[Records to use]

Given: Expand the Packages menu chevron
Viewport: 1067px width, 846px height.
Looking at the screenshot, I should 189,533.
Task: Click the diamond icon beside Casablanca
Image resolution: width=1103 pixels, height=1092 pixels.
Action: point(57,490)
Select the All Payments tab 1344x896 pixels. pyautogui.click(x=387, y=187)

[/Records to use]
[Records to use]

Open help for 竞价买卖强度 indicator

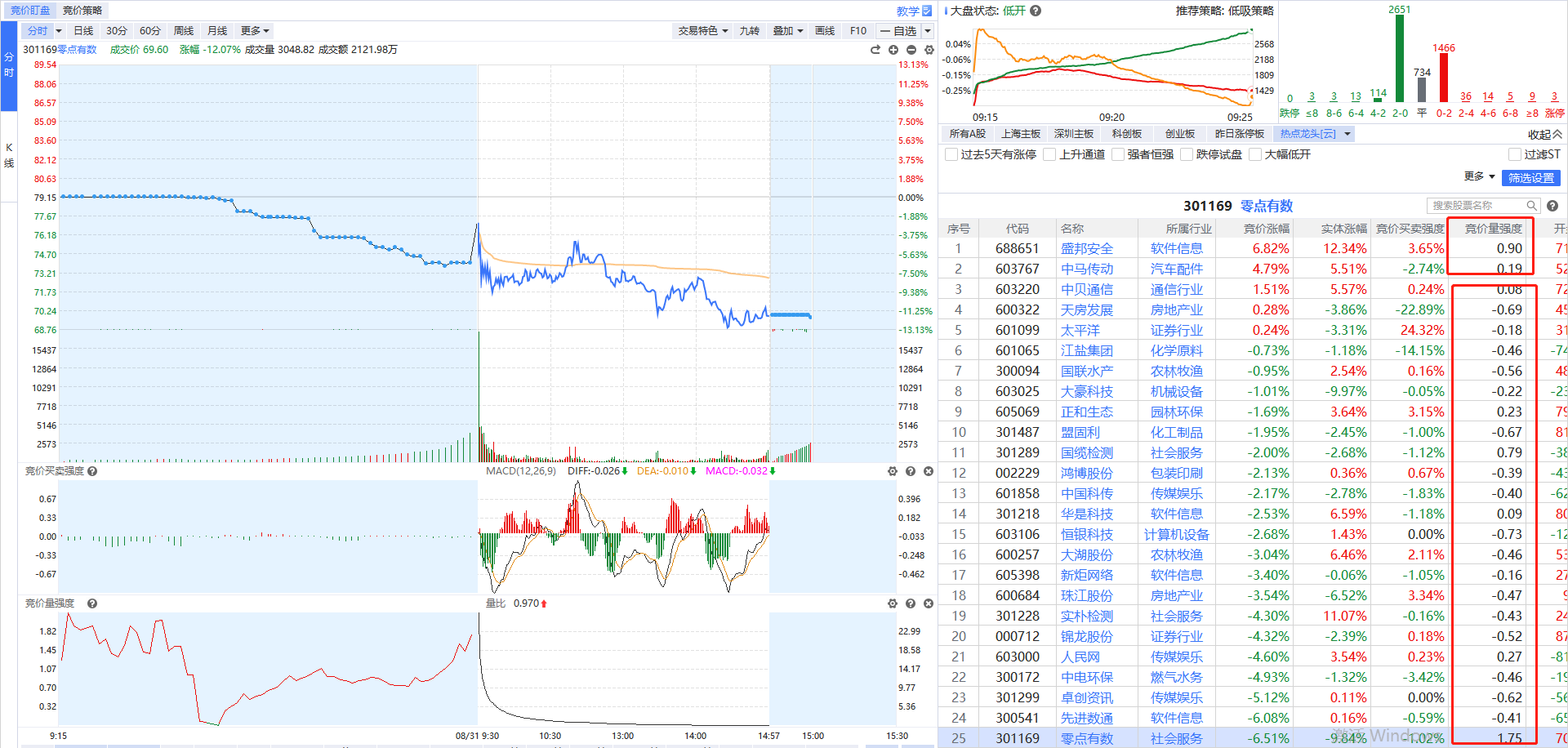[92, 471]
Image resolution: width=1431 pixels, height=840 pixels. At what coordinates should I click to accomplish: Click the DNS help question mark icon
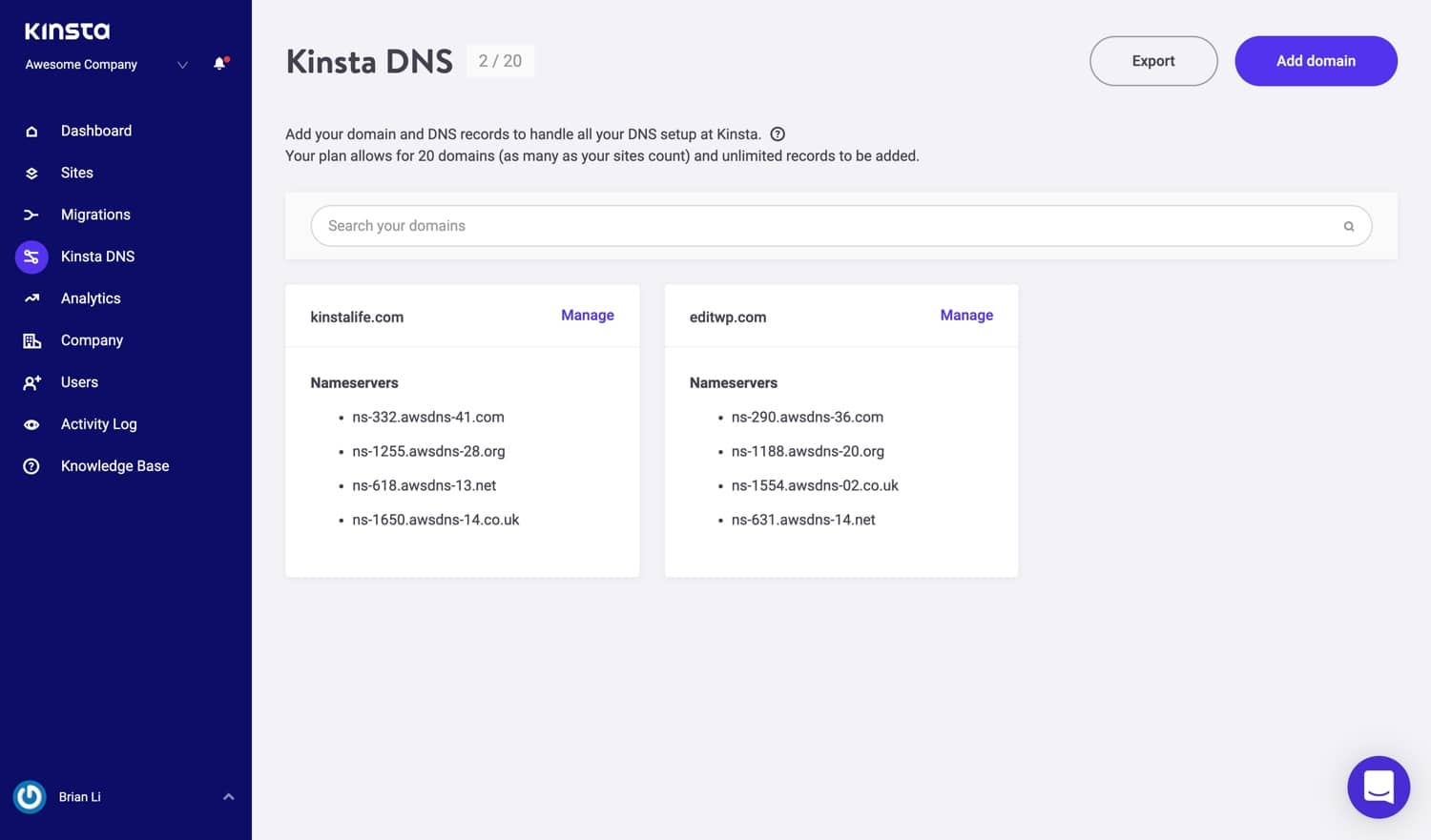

[/Records to use]
[Records to use]

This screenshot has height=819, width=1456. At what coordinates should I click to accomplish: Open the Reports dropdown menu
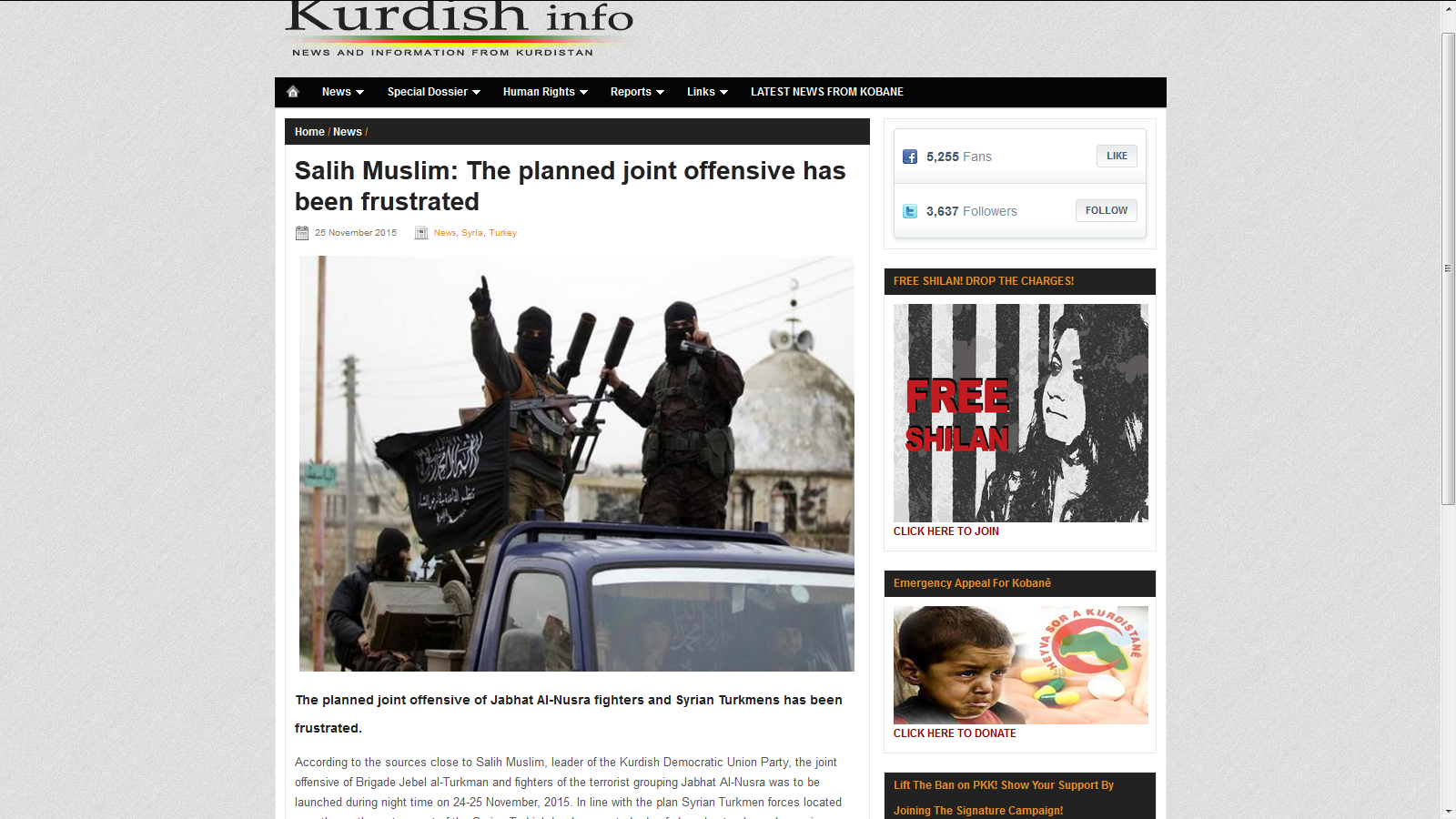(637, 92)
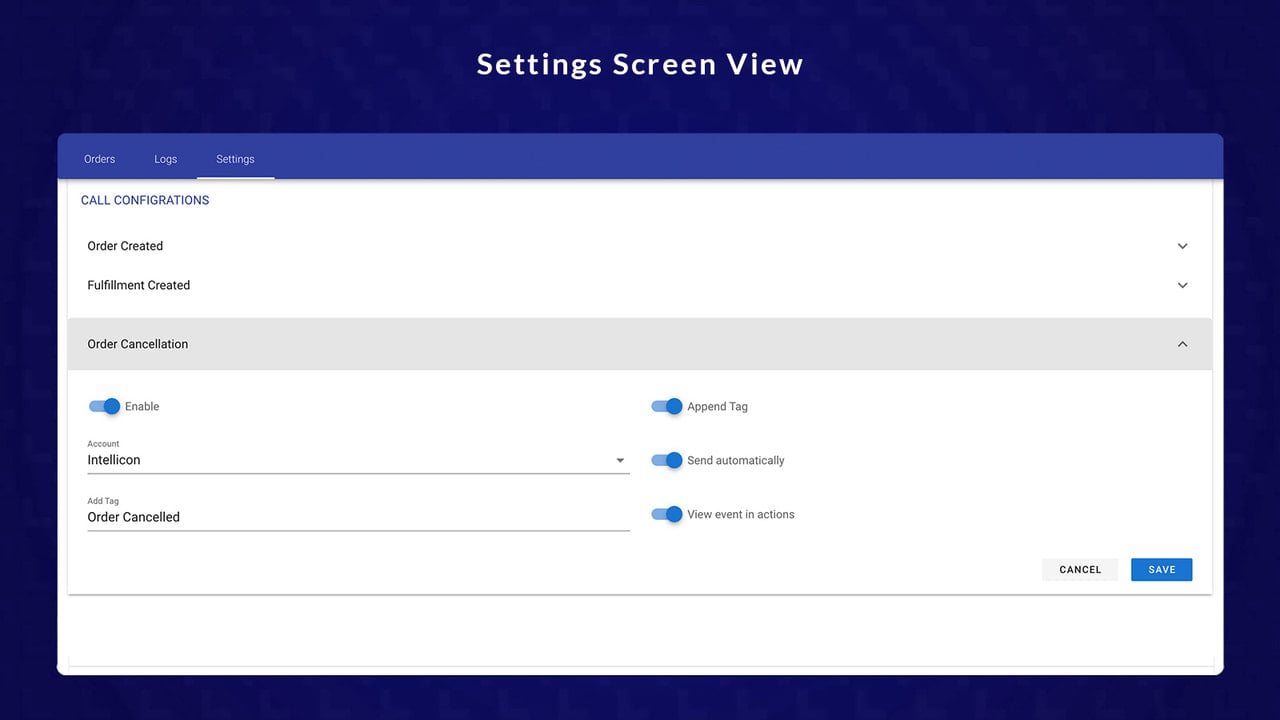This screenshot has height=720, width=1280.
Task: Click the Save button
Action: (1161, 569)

[/Records to use]

## Problem requirements:
Could you repeat exactly the lines in the listing above from the one with "Given: Expand the Packages menu chevron" down to the one with "Select the All"? Include both of those lines.

## Expected answer:
Given: Expand the Packages menu chevron
Viewport: 1067px width, 846px height.
Looking at the screenshot, I should 189,533.
Task: Click the diamond icon beside Casablanca
Image resolution: width=1103 pixels, height=1092 pixels.
Action: point(57,490)
Select the All Payments tab 1344x896 pixels. pyautogui.click(x=387, y=187)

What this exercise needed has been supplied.